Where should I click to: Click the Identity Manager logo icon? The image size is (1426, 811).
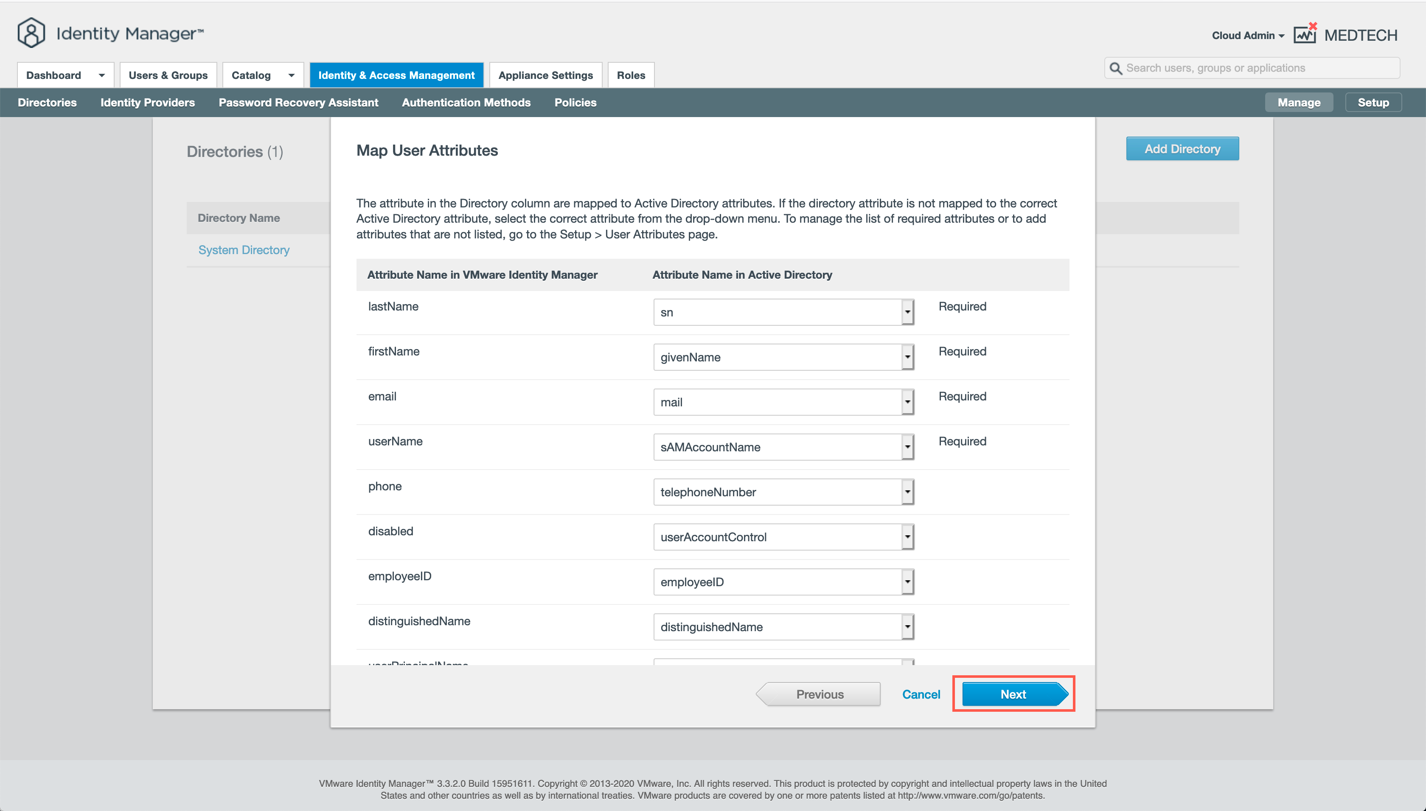31,33
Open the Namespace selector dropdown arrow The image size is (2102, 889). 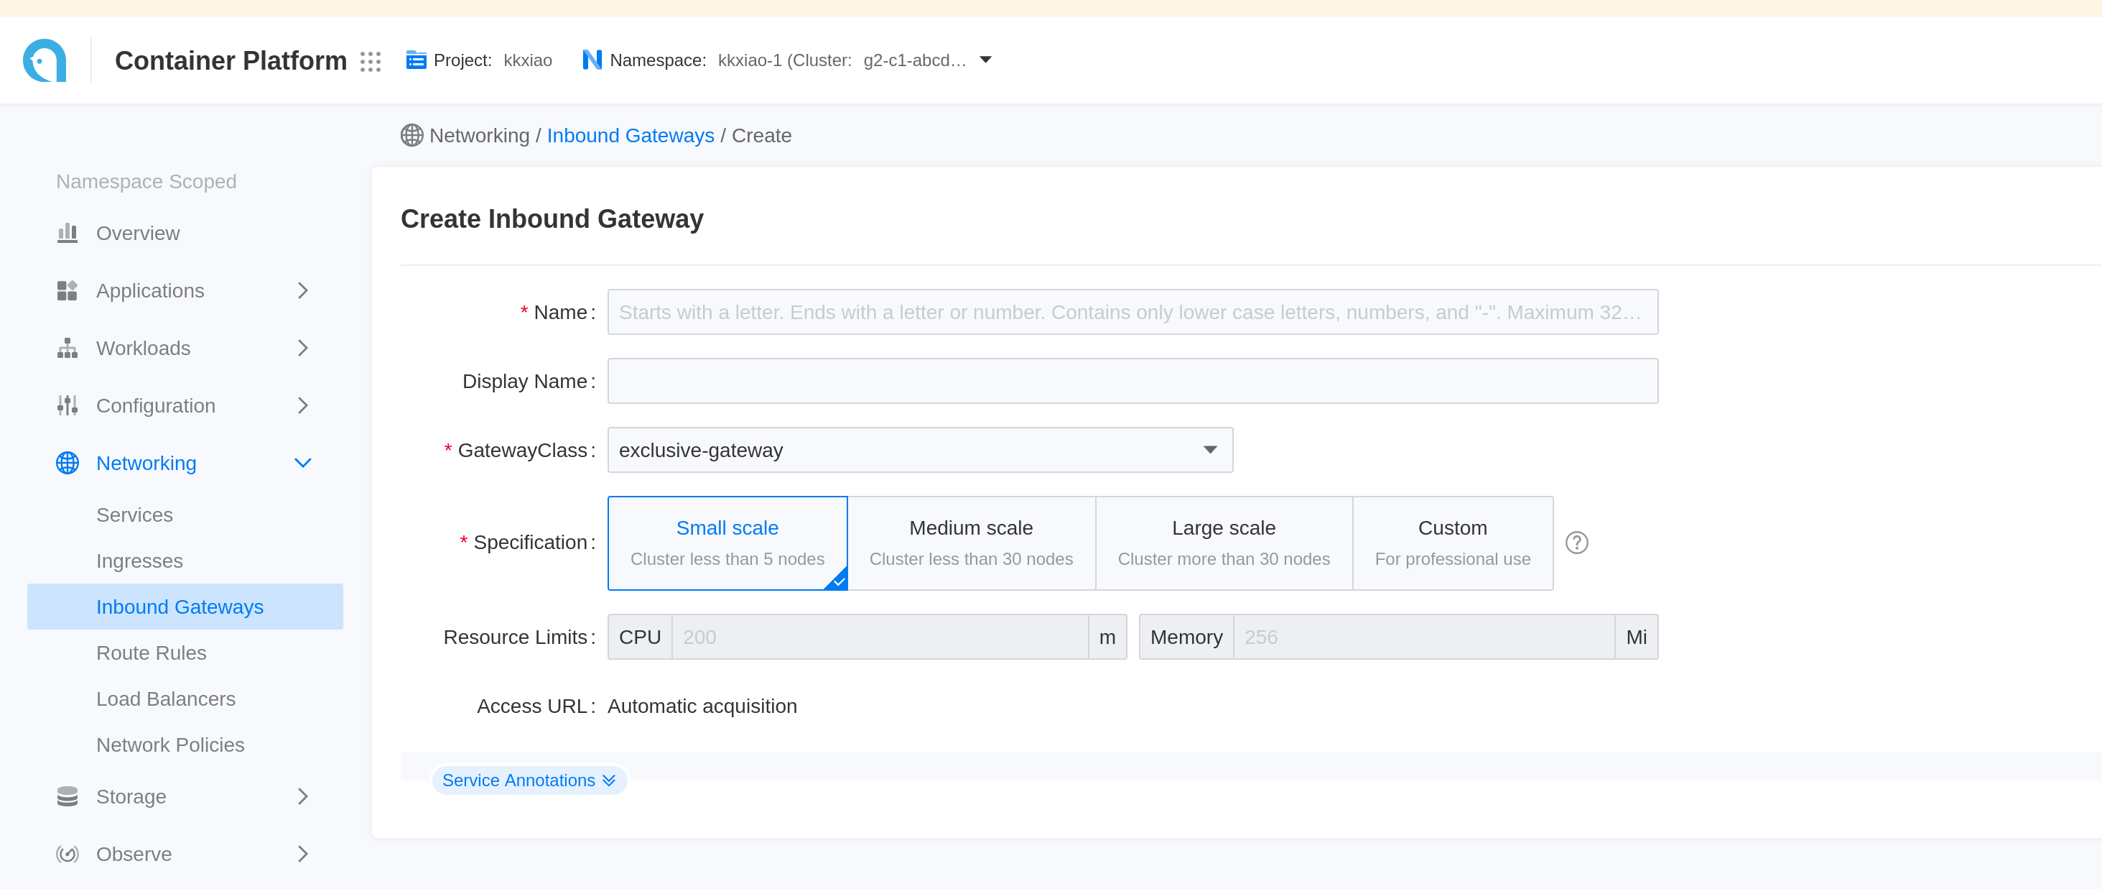click(x=985, y=60)
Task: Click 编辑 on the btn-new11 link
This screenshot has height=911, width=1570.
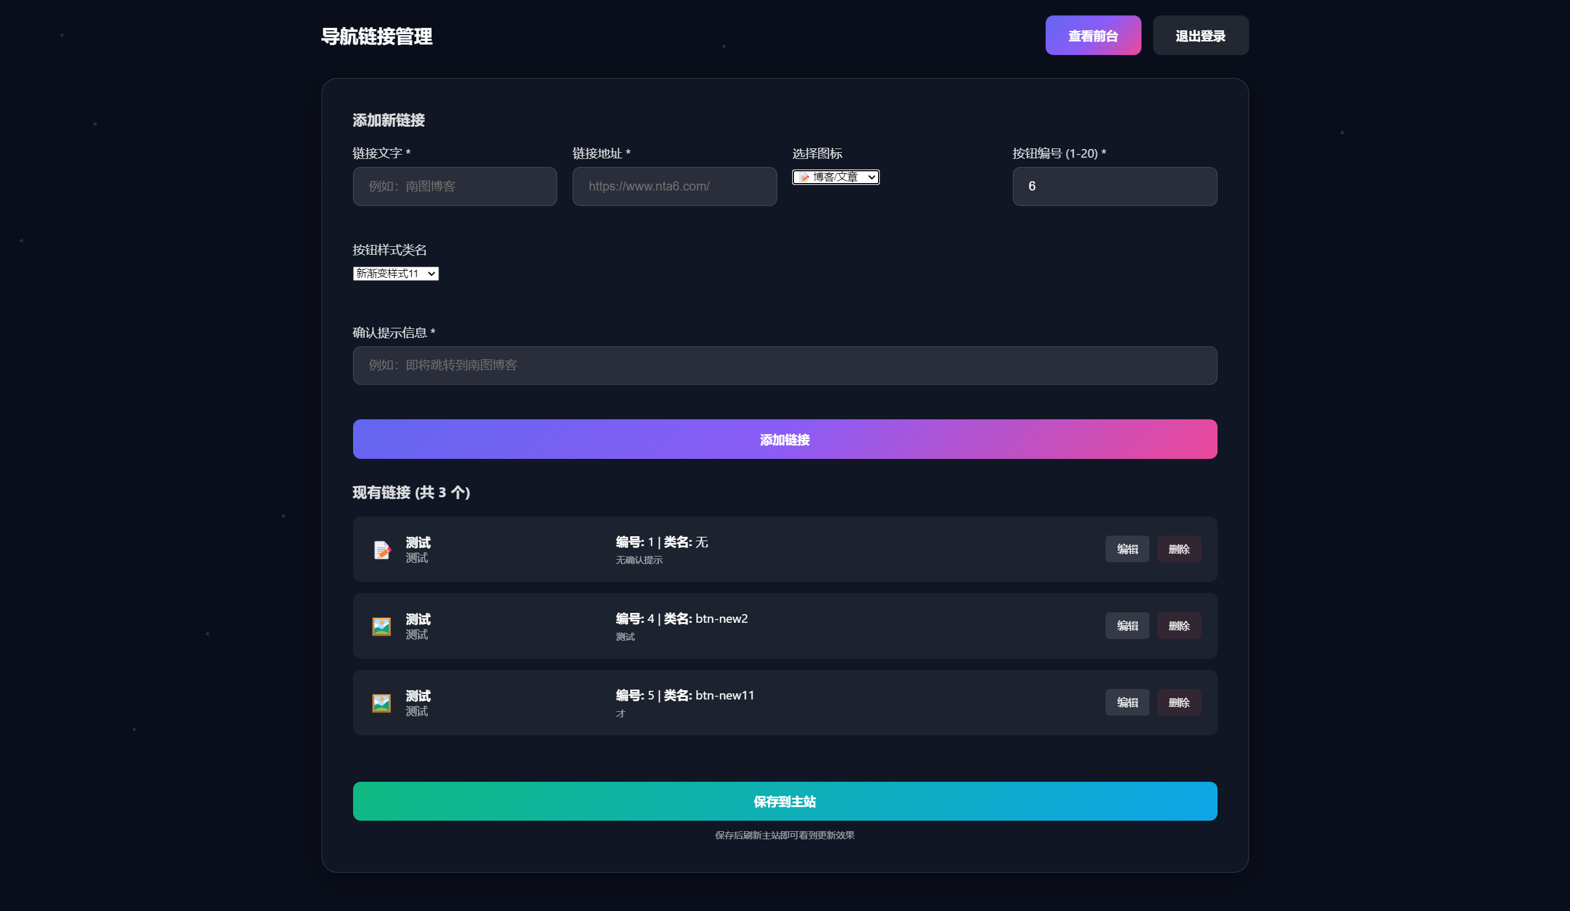Action: pyautogui.click(x=1127, y=702)
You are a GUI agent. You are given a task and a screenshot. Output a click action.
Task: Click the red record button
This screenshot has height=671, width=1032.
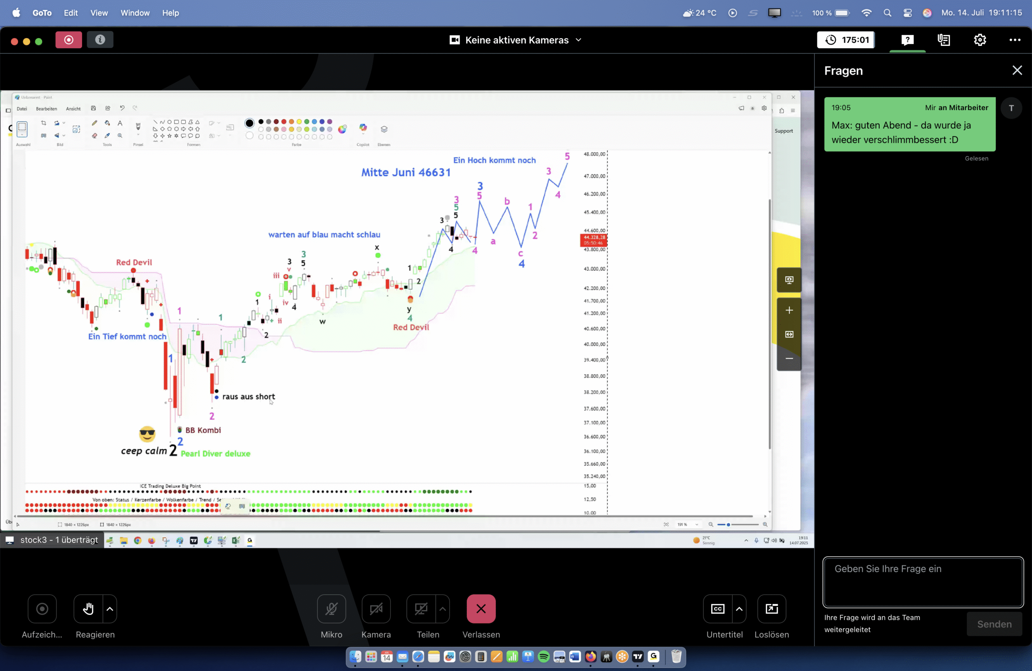pyautogui.click(x=69, y=40)
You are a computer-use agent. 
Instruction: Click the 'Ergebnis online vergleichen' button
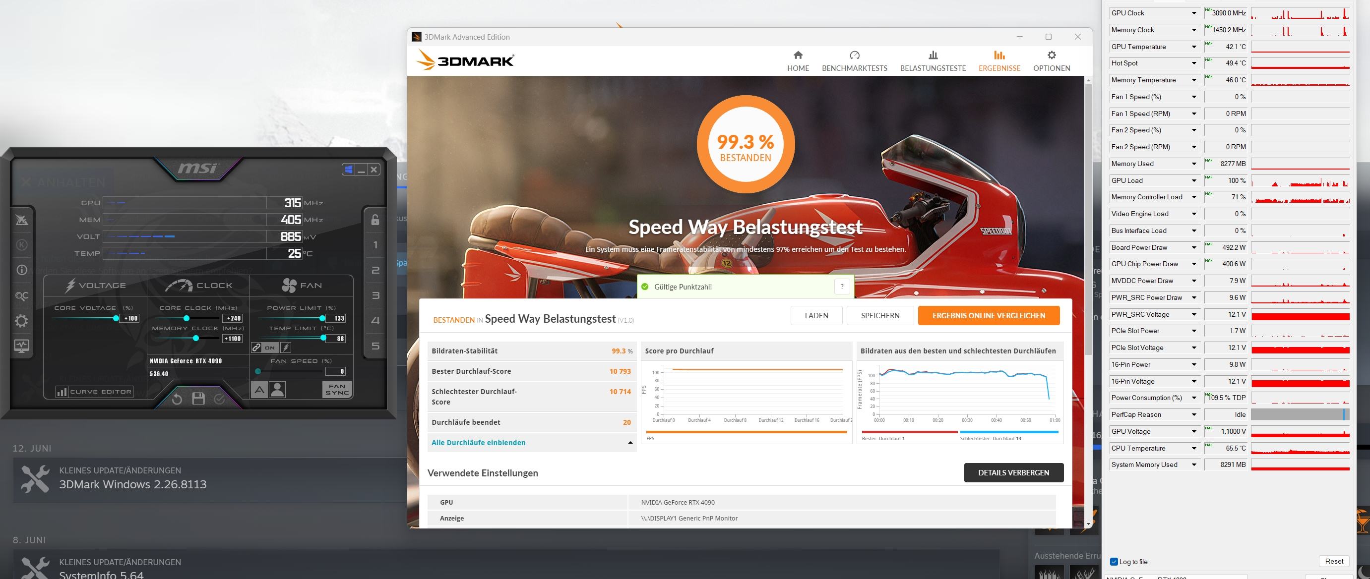coord(988,315)
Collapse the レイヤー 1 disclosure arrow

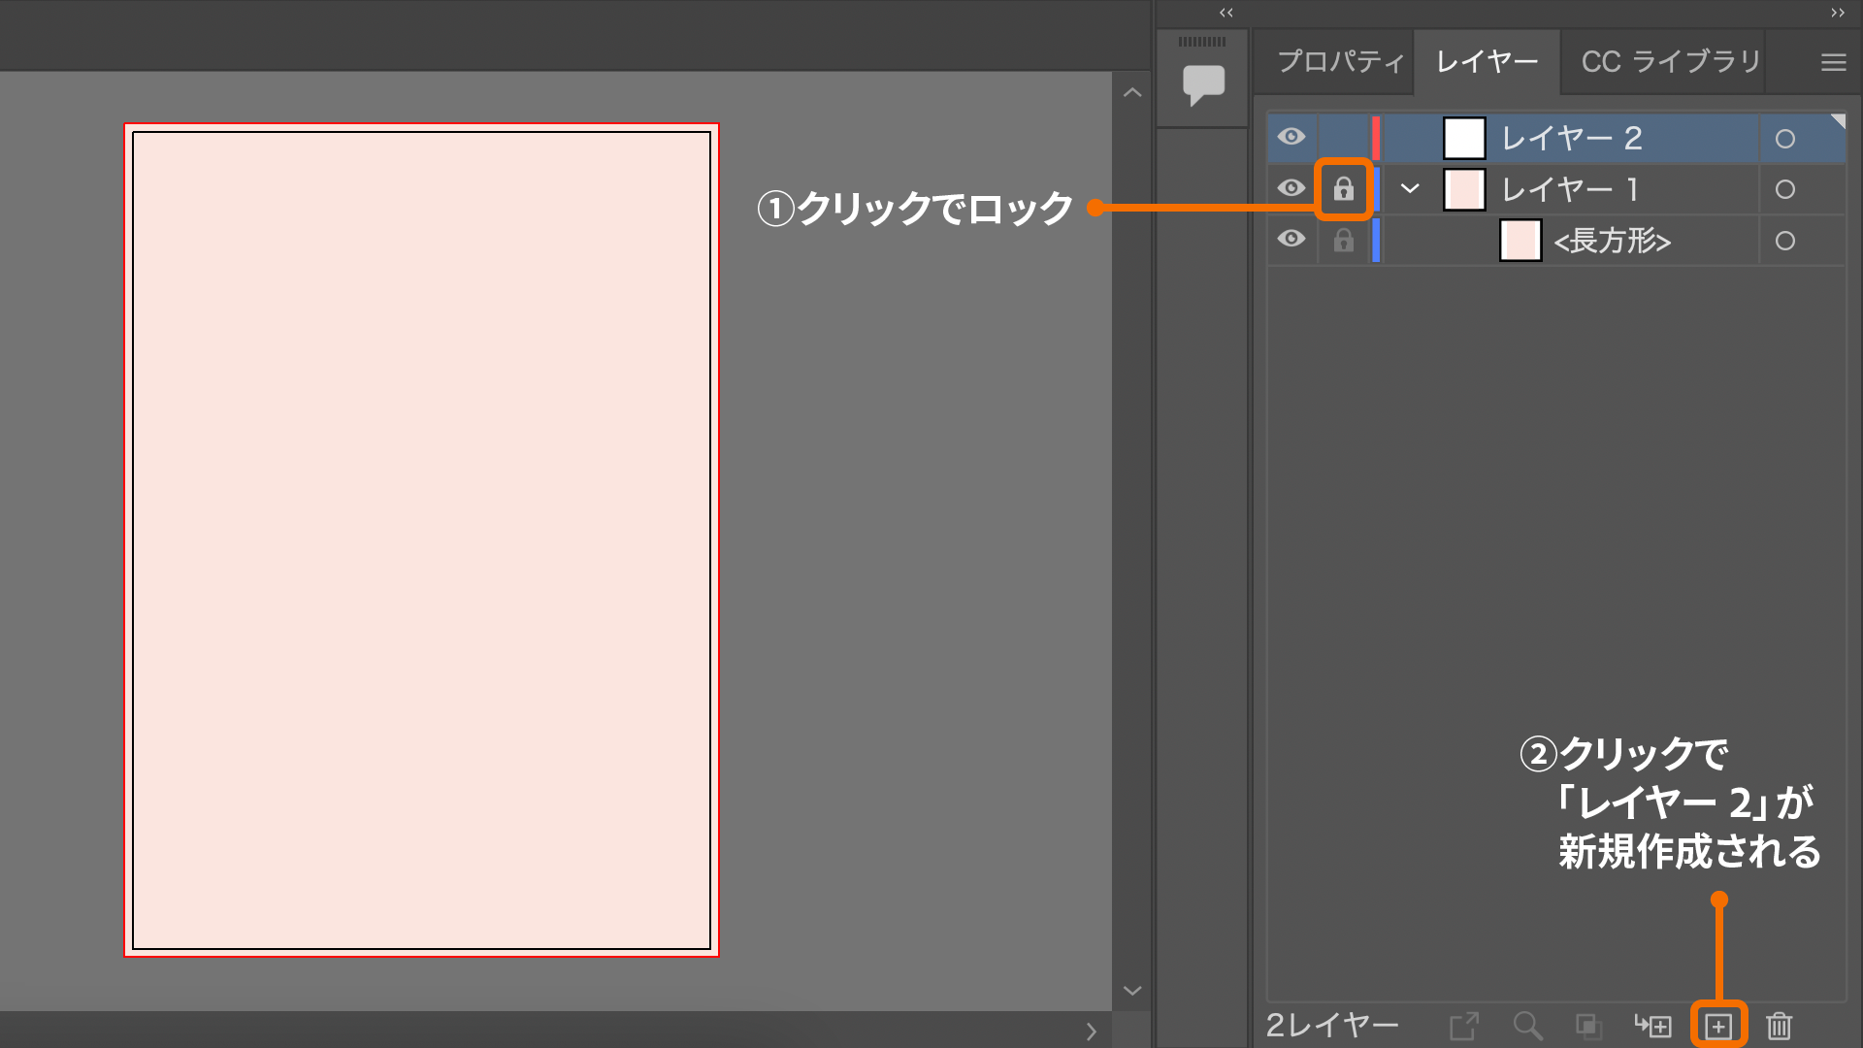[1410, 188]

Problem requirements:
Give the lines above again exactly, from the one containing "You are a GUI" to the one containing "You are a computer-use agent.", both included, but leave out the pictures.

Problem solution:
You are a GUI agent. You are given a task and a screenshot. Output a click action.
Task: Click the red record button
This screenshot has height=671, width=1032.
pyautogui.click(x=69, y=40)
You are a computer-use agent. 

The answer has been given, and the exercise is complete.